━━━ RECORDS FOR THE EXERCISE ━━━

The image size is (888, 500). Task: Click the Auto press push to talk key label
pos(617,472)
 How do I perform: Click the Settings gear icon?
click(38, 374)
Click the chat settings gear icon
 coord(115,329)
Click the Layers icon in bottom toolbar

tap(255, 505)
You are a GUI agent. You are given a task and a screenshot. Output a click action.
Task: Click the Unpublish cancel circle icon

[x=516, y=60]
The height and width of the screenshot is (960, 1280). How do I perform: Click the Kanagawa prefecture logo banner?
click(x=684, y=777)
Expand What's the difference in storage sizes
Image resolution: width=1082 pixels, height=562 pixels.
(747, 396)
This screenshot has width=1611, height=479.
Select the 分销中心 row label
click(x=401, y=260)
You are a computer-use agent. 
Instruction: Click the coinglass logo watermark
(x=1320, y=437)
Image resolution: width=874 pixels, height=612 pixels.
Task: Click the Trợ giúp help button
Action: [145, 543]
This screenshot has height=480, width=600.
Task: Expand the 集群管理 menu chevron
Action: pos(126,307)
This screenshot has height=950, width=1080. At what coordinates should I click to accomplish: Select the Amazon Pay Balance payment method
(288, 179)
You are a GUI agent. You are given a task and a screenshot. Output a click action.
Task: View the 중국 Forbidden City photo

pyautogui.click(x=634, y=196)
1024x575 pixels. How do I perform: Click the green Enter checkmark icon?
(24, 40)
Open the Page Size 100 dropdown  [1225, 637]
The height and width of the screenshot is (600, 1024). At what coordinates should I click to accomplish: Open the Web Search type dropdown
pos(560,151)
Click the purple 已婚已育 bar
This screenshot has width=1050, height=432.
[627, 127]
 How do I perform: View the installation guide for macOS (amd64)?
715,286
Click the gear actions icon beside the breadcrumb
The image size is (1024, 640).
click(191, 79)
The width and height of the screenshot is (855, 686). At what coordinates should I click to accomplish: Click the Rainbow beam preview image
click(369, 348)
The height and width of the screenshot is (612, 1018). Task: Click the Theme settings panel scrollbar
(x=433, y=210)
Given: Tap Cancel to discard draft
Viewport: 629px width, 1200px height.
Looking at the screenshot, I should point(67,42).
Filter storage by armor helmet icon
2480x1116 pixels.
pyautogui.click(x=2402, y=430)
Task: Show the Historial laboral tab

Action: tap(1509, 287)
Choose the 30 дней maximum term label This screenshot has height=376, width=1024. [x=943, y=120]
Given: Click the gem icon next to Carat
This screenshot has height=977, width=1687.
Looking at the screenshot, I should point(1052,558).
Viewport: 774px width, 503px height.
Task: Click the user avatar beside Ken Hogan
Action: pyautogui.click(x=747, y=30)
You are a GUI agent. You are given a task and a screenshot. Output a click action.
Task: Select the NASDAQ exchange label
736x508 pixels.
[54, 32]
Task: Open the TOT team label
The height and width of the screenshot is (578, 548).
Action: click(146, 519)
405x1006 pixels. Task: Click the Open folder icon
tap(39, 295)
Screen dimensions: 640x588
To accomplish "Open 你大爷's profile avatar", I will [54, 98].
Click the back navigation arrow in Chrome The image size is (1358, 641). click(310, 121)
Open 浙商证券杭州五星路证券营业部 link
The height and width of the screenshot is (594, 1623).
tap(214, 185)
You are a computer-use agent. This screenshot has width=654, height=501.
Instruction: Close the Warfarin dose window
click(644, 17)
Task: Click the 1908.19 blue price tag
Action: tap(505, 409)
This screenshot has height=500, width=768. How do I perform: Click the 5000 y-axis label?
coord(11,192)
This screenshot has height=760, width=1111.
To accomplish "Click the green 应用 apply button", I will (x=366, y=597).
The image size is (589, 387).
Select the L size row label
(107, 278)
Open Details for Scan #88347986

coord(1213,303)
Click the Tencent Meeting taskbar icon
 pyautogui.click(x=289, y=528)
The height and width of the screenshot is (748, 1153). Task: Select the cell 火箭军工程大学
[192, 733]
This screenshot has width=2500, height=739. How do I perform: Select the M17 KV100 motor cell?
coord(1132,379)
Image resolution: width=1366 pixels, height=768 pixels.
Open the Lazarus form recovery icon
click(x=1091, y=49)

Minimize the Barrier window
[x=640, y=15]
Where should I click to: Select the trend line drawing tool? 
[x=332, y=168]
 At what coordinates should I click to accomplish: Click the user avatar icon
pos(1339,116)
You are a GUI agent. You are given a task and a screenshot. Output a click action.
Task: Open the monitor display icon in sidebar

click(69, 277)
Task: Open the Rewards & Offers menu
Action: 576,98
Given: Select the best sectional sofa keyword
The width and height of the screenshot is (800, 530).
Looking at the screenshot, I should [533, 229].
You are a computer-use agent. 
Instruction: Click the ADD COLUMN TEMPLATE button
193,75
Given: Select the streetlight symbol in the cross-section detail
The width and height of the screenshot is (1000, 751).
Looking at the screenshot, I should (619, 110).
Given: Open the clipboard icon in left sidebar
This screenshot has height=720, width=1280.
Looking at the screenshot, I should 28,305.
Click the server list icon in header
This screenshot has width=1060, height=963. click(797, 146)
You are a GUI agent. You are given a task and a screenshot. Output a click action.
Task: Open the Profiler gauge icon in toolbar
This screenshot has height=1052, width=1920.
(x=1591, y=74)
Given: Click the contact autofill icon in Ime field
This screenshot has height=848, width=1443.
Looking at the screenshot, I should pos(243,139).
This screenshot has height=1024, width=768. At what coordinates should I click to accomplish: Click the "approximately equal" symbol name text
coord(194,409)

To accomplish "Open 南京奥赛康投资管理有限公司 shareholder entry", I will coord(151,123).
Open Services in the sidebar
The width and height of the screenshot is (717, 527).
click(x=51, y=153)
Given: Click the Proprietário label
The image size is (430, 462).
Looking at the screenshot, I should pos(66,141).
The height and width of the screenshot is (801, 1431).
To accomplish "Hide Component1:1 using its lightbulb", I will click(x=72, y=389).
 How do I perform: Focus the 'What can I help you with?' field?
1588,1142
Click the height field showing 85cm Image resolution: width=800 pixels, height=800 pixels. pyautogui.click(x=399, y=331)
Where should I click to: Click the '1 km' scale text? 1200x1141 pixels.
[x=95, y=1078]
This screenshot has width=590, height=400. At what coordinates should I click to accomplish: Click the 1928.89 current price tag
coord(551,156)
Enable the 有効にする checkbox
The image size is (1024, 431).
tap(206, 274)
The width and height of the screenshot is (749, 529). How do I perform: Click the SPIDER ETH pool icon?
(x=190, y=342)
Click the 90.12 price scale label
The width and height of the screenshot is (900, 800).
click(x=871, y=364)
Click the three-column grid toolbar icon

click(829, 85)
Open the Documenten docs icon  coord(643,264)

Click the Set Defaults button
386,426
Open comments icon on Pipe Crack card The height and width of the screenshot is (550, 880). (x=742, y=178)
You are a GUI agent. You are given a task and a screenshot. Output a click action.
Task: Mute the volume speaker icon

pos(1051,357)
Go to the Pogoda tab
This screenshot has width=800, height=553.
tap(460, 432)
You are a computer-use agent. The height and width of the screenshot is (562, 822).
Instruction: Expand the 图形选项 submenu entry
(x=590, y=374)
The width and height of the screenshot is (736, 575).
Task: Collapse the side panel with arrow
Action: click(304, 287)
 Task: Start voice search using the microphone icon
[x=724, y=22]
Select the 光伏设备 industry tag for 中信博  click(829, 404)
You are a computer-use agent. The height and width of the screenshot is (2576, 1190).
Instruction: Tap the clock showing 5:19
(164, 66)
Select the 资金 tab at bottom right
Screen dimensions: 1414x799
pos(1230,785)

━━━

§ **WHAT IS EXPECTED**: Please make an exact copy of the lines above from the line with "This screenshot has height=1052, width=1920." through the line with "Open comments icon", both ends included.

§ **RESPONSE BOX**:
This screenshot has height=1052, width=1920.
(x=1591, y=74)
Given: Click the contact autofill icon in Ime field
This screenshot has height=848, width=1443.
Looking at the screenshot, I should pos(243,139).
This screenshot has height=1024, width=768. At what coordinates should I click to accomplish: Click the "approximately equal" symbol name text
coord(194,409)

To accomplish "Open 南京奥赛康投资管理有限公司 shareholder entry", I will coord(151,123).
Open Services in the sidebar
The width and height of the screenshot is (717, 527).
click(x=51, y=153)
Given: Click the Proprietário label
The image size is (430, 462).
Looking at the screenshot, I should pos(66,141).
The height and width of the screenshot is (801, 1431).
To accomplish "Hide Component1:1 using its lightbulb", I will click(x=72, y=389).
 How do I perform: Focus the 'What can I help you with?' field?
1588,1142
Click the height field showing 85cm Image resolution: width=800 pixels, height=800 pixels. pyautogui.click(x=399, y=331)
Where should I click to: Click the '1 km' scale text? 1200x1141 pixels.
[x=95, y=1078]
This screenshot has width=590, height=400. At what coordinates should I click to accomplish: Click the 1928.89 current price tag
coord(551,156)
Enable the 有効にする checkbox
The image size is (1024, 431).
tap(206, 274)
The width and height of the screenshot is (749, 529). How do I perform: Click the SPIDER ETH pool icon?
(x=190, y=342)
Click the 90.12 price scale label
The width and height of the screenshot is (900, 800).
click(x=871, y=364)
Click the three-column grid toolbar icon

click(829, 85)
Open the Documenten docs icon  coord(643,264)

Click the Set Defaults button
386,426
Open comments icon on Pipe Crack card The height and width of the screenshot is (550, 880). (x=742, y=178)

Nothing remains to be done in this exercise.